Majority Leader Bill Frist (search) refused on Sunday to criticize Vice President Dick Cheney (searchfor cursing on the floor of the Senate in a confrontation with a Democratic senator.

The Tennessee Republican indicated that Cheney's outburst at Sen. Patrick Leahy (search), D-Vt., can be attributed to political passions aroused by the election year. As vice president, Cheney acts as president of the Senate, although the majority leader has more authority over the body's operations.

On Tuesday, as Cheney and the senators gathered in the chamber for a photograph, Leahy struck up a conversation. Cheney challenged the senator about his frequent criticism of Halliburton Co., which Cheney formerly headed. In response, Leahy attacked the White House for not interceding when Leahy and other Democrats were portrayed as prejudiced against Roman Catholics for opposing one of President Bush's judicial nominees.

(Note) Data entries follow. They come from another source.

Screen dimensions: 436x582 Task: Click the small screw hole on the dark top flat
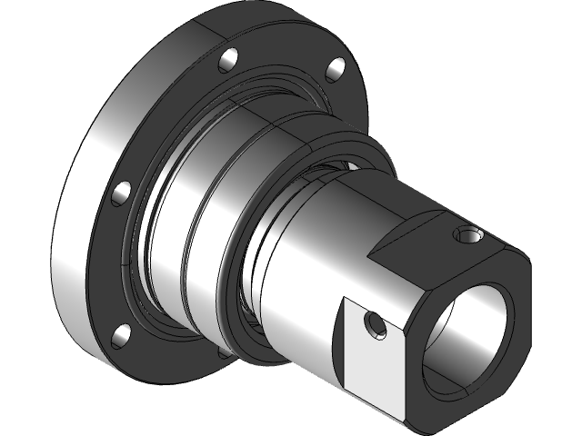(x=468, y=237)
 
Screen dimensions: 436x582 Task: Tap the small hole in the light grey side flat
(x=372, y=323)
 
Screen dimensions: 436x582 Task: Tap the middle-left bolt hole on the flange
(x=118, y=192)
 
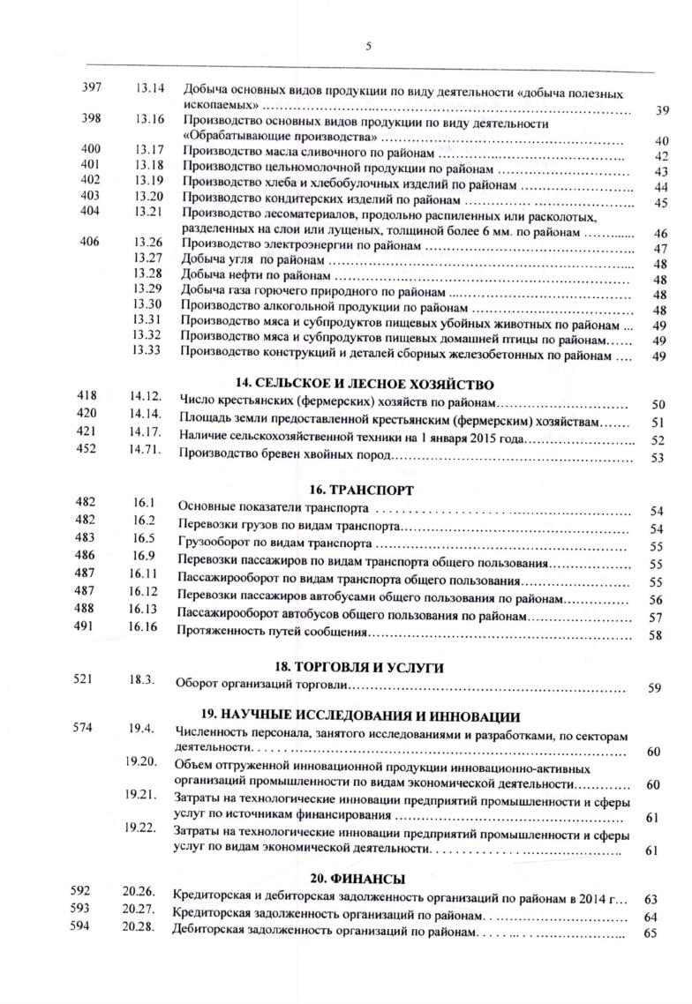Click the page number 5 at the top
[x=368, y=47]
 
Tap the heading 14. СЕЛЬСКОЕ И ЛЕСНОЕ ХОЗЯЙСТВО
[x=364, y=384]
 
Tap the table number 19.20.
[x=141, y=761]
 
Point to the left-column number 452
[x=87, y=453]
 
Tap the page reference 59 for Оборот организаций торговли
[x=654, y=689]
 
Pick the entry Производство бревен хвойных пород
[x=284, y=455]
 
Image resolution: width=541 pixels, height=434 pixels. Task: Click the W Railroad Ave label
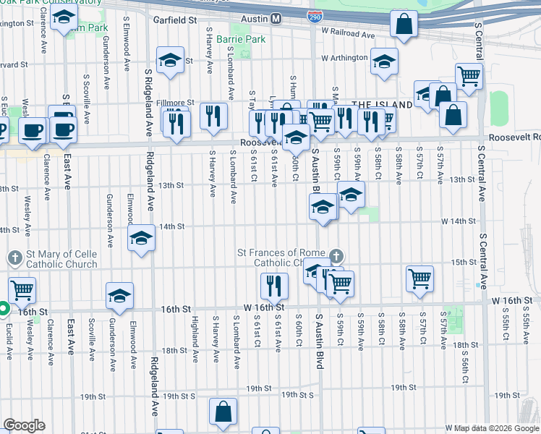point(349,34)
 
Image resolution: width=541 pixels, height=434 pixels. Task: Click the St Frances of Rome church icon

Cheney shot back an obscenity. He later confirmed to Fox News his use of the obscenity and said he felt better after saying it.

"It's a political season right now, where partisan feelings and emotions have come to the surface itself," Frist said when asked about the comment on a cable news show.

Despite that, he said, the Senate is doing its work well, avoiding gridlock that could result from a lineup of 51 Republicans, 48 Democrats and an independent. "We're delivering for the American people," Frist said.

"With regard to the vice president's comments, I did not hear the comments, did not witness the comments, but clearly they reflect a lot of that emotion," he said. "Without taking one side or the other, a lot of personal feelings are being expressed, and that emotion came out by the vice president, and I'll let the American people judge as to whether or not it was warranted."

Pressed whether he condones the use of such language in the Senate, Frist pointed out that the chamber was not in session at the time, "so I am not going to condone, I am not going to overly criticize the language that people in the -- the language that people use to express themselves."

On Saturday, White House spokesman Scott McClellan said President Bush had no problem with his vice president's language. "It's not an issue with the president," McClellan said.